BEGIN Exercise material

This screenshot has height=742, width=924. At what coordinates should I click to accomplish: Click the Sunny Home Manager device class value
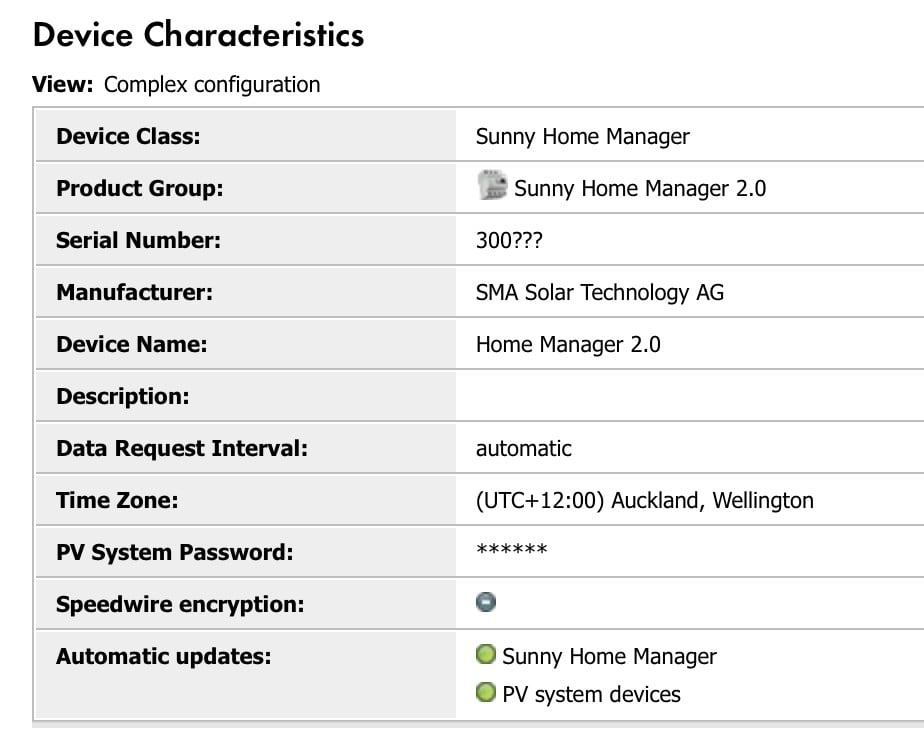pos(583,137)
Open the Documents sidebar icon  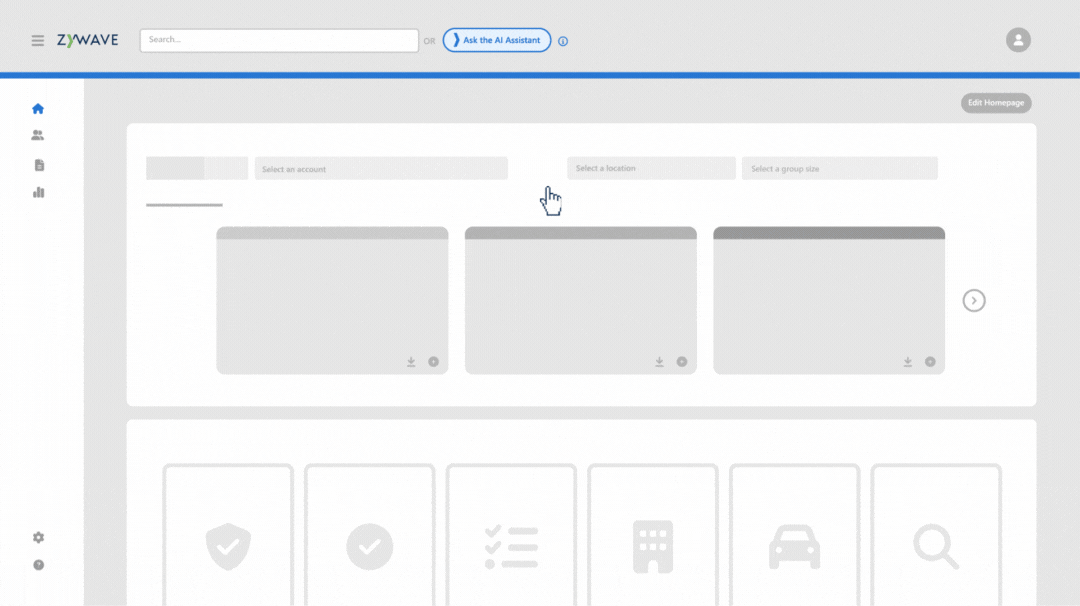37,164
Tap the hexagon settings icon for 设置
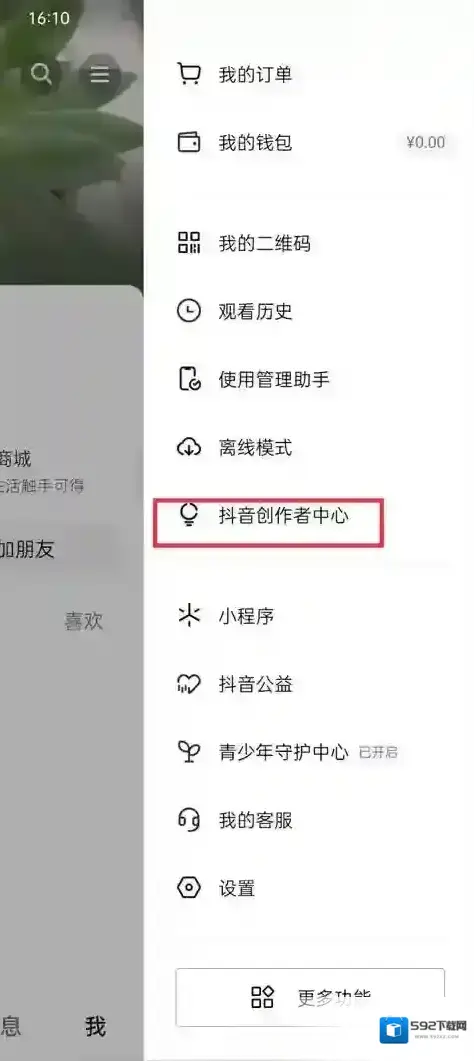 (x=189, y=888)
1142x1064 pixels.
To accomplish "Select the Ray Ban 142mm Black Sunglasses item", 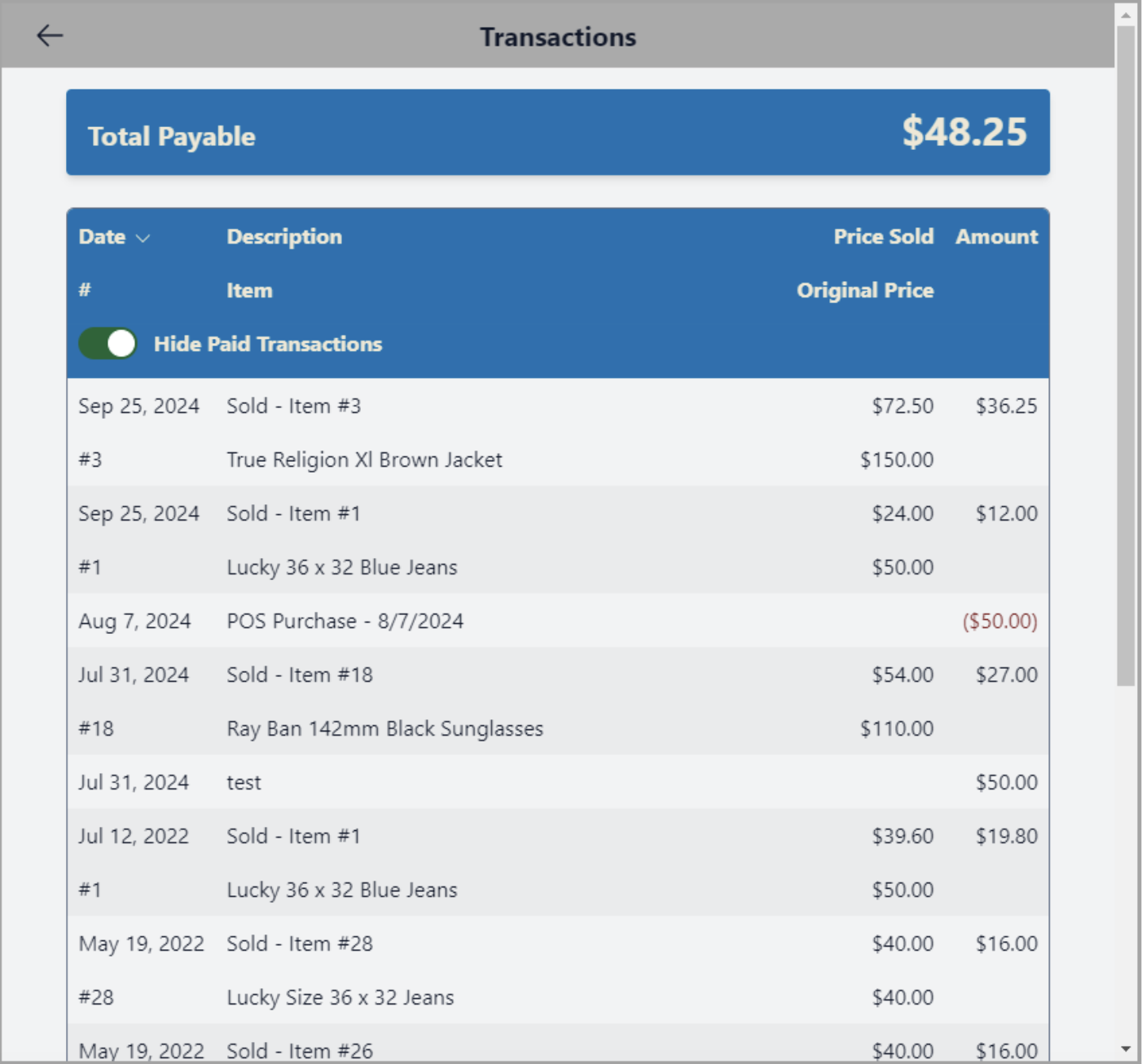I will [384, 728].
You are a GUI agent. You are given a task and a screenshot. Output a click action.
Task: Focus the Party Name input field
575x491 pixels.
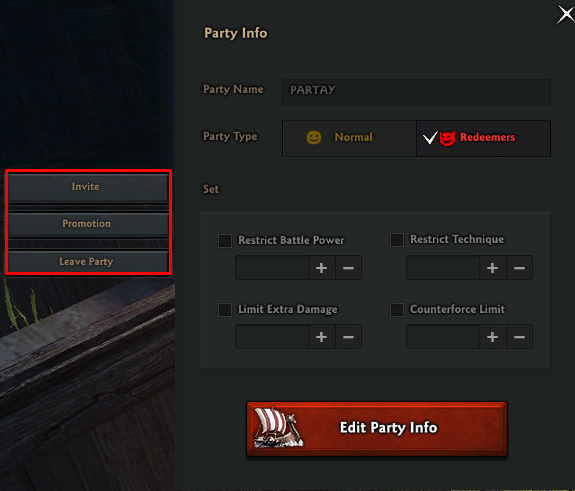416,92
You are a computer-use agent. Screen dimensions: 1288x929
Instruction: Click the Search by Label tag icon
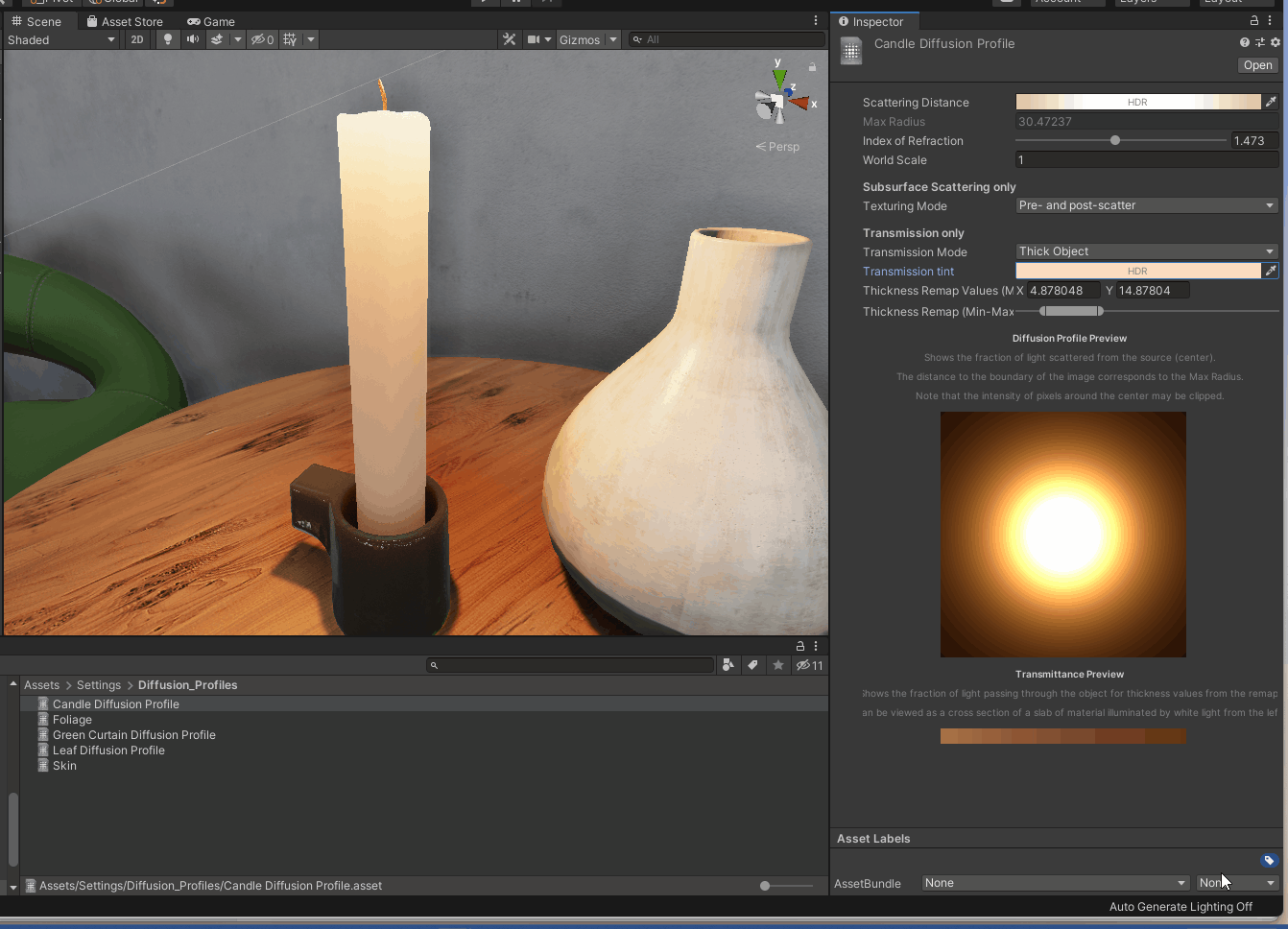point(753,665)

END Exercise material

_Problem statement_
Please retype the lines from the one that contains "575x491 pixels." to the final line of the records, both included, exactly as written and without any pictures.

_Result below_
575x491 pixels.
416,92
You are a computer-use agent. Screen dimensions: 1288x929
Instruction: Click the Search by Label tag icon
point(753,665)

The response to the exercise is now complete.